═════ MATERIAL
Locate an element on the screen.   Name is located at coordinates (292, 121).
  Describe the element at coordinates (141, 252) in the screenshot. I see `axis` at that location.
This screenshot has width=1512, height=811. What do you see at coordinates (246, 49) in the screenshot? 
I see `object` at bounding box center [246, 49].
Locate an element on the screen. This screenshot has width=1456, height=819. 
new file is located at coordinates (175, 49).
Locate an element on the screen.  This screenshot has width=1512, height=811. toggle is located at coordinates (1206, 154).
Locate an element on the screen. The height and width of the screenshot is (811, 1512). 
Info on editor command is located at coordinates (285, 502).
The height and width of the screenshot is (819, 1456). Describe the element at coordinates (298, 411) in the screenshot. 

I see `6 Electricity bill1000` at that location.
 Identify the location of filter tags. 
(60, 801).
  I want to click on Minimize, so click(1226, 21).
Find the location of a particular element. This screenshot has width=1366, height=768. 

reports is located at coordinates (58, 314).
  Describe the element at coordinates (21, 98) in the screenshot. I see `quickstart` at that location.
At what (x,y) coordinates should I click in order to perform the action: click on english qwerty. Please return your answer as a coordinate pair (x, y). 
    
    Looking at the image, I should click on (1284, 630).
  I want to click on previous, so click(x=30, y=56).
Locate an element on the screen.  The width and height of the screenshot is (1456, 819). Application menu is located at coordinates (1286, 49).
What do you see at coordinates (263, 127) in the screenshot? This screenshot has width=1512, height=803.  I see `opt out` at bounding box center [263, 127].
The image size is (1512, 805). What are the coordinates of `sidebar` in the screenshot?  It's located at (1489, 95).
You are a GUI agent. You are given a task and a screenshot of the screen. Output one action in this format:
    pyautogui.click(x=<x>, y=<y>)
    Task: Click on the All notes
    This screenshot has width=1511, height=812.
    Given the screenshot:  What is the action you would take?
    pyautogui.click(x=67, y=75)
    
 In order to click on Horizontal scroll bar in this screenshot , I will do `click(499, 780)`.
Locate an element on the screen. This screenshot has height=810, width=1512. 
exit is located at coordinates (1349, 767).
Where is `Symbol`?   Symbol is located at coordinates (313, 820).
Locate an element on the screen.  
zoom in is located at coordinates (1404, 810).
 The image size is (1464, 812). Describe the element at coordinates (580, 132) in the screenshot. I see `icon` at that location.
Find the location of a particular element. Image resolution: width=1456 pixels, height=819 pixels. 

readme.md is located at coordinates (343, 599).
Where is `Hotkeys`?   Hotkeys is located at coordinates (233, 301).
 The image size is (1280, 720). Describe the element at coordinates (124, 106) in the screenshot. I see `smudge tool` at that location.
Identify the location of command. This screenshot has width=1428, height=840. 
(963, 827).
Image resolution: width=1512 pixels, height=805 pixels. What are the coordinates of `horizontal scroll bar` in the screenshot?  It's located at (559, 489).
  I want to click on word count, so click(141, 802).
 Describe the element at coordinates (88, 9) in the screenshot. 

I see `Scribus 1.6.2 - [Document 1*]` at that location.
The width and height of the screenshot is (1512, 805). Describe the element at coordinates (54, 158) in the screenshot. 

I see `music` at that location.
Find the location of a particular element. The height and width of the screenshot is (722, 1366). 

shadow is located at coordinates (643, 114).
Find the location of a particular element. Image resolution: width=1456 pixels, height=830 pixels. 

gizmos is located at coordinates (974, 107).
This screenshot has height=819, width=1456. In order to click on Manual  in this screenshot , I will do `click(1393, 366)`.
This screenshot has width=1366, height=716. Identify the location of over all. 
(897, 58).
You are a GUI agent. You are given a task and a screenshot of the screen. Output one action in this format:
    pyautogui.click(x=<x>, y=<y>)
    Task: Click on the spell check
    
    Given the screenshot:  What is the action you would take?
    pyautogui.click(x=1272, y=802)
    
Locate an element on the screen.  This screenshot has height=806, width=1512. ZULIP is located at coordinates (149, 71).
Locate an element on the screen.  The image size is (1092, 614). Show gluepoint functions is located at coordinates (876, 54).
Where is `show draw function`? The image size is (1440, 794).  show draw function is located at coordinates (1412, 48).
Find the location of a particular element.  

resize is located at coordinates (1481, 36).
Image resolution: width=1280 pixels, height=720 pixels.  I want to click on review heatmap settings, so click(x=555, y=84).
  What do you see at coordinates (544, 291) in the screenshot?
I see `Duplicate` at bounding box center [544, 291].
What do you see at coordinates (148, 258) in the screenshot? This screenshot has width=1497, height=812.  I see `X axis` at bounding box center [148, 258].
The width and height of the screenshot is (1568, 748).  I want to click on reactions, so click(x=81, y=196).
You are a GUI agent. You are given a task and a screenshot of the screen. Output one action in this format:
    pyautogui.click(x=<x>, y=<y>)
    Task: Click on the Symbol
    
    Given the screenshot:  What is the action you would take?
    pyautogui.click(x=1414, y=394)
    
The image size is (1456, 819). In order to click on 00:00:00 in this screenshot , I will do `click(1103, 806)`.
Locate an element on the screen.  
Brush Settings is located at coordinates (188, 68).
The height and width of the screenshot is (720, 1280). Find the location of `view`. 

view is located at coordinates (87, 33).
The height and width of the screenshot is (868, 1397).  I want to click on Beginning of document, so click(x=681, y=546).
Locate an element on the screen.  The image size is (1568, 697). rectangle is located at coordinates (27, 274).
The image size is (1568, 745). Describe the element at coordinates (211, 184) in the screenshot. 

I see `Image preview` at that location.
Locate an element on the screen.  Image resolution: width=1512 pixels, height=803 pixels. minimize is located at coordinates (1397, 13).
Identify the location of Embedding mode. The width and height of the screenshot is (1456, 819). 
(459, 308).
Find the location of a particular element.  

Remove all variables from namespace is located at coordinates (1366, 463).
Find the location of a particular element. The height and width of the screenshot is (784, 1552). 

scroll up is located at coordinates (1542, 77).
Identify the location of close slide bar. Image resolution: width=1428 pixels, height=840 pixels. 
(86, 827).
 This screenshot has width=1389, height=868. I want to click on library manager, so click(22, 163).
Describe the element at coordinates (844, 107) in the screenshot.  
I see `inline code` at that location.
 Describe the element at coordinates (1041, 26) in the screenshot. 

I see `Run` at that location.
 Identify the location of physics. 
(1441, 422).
══════════
PROBLEM >> Copy the records word for word, beginning at the line that contains "This screenshot has width=1512, height=811. What" and stopping after the line that contains "The image size is (1512, 805).".

TASK ANSWER >>
This screenshot has width=1512, height=811. What do you see at coordinates (246, 49) in the screenshot? 
I see `object` at bounding box center [246, 49].
Locate an element on the screen. This screenshot has width=1456, height=819. 
new file is located at coordinates (175, 49).
Locate an element on the screen.  This screenshot has width=1512, height=811. toggle is located at coordinates (1206, 154).
Locate an element on the screen. The height and width of the screenshot is (811, 1512). 
Info on editor command is located at coordinates (285, 502).
The height and width of the screenshot is (819, 1456). Describe the element at coordinates (298, 411) in the screenshot. 

I see `6 Electricity bill1000` at that location.
 Identify the location of filter tags. 
(60, 801).
  I want to click on Minimize, so click(1226, 21).
Find the location of a particular element. This screenshot has width=1366, height=768. 

reports is located at coordinates (58, 314).
  Describe the element at coordinates (21, 98) in the screenshot. I see `quickstart` at that location.
At what (x,y) coordinates should I click in order to perform the action: click on english qwerty. Please return your answer as a coordinate pair (x, y). 
    
    Looking at the image, I should click on (1284, 630).
  I want to click on previous, so click(x=30, y=56).
Locate an element on the screen.  The width and height of the screenshot is (1456, 819). Application menu is located at coordinates (1286, 49).
What do you see at coordinates (263, 127) in the screenshot? This screenshot has width=1512, height=803.  I see `opt out` at bounding box center [263, 127].
The image size is (1512, 805). What are the coordinates of `sidebar` in the screenshot?  It's located at (1489, 95).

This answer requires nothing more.